Stored records:
▬▬▬
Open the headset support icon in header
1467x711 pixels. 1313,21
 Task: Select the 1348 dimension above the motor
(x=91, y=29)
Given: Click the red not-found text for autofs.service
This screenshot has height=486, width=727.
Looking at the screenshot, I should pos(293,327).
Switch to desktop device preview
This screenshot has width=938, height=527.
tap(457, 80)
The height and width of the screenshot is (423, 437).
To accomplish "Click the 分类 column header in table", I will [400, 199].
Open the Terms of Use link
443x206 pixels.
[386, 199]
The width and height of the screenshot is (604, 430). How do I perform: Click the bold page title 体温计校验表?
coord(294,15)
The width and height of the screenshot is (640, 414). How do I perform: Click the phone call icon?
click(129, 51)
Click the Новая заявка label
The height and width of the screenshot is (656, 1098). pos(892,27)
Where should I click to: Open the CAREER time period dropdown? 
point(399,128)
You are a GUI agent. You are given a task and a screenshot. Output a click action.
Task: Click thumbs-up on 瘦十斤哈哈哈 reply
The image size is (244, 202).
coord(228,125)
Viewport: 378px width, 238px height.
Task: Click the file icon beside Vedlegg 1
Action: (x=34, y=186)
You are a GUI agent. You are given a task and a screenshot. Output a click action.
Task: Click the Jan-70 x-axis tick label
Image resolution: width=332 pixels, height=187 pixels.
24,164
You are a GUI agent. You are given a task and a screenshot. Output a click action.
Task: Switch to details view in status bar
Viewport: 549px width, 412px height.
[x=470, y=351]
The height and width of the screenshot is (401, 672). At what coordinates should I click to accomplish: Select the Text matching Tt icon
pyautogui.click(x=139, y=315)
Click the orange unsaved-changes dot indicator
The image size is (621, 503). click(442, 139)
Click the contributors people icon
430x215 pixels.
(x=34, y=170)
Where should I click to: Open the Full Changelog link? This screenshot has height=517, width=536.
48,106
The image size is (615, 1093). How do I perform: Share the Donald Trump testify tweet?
▬▬▬
TASK BRIEF — Please retype all of the lines above exactly as they stand.

RESULT —
Open the headset support icon in header
1467x711 pixels. 1313,21
 Task: Select the 1348 dimension above the motor
(x=91, y=29)
Given: Click the red not-found text for autofs.service
This screenshot has height=486, width=727.
Looking at the screenshot, I should pos(293,327).
Switch to desktop device preview
This screenshot has width=938, height=527.
tap(457, 80)
The height and width of the screenshot is (423, 437).
To accomplish "Click the 分类 column header in table", I will [400, 199].
Open the Terms of Use link
443x206 pixels.
[386, 199]
The width and height of the screenshot is (604, 430). How do I perform: Click the bold page title 体温计校验表?
coord(294,15)
The width and height of the screenshot is (640, 414). How do I perform: Click the phone call icon?
click(129, 51)
Click the Новая заявка label
The height and width of the screenshot is (656, 1098). pos(892,27)
Where should I click to: Open the CAREER time period dropdown? 
point(399,128)
You are a GUI agent. You are given a task and a screenshot. Output a click action.
Task: Click thumbs-up on 瘦十斤哈哈哈 reply
The image size is (244, 202).
coord(228,125)
Viewport: 378px width, 238px height.
Task: Click the file icon beside Vedlegg 1
Action: (x=34, y=186)
You are a GUI agent. You are given a task and a screenshot. Output a click action.
Task: Click the Jan-70 x-axis tick label
Image resolution: width=332 pixels, height=187 pixels.
24,164
You are a GUI agent. You are given a task and a screenshot. Output a click action.
Task: Switch to details view in status bar
Viewport: 549px width, 412px height.
[x=470, y=351]
The height and width of the screenshot is (401, 672). At what coordinates should I click to accomplish: Select the Text matching Tt icon
pyautogui.click(x=139, y=315)
Click the orange unsaved-changes dot indicator
The image size is (621, 503). click(442, 139)
Click the contributors people icon
430x215 pixels.
(x=34, y=170)
Where should I click to: Open the Full Changelog link? This screenshot has height=517, width=536.
48,106
The image size is (615, 1093). How do I perform: Share the Donald Trump testify tweet?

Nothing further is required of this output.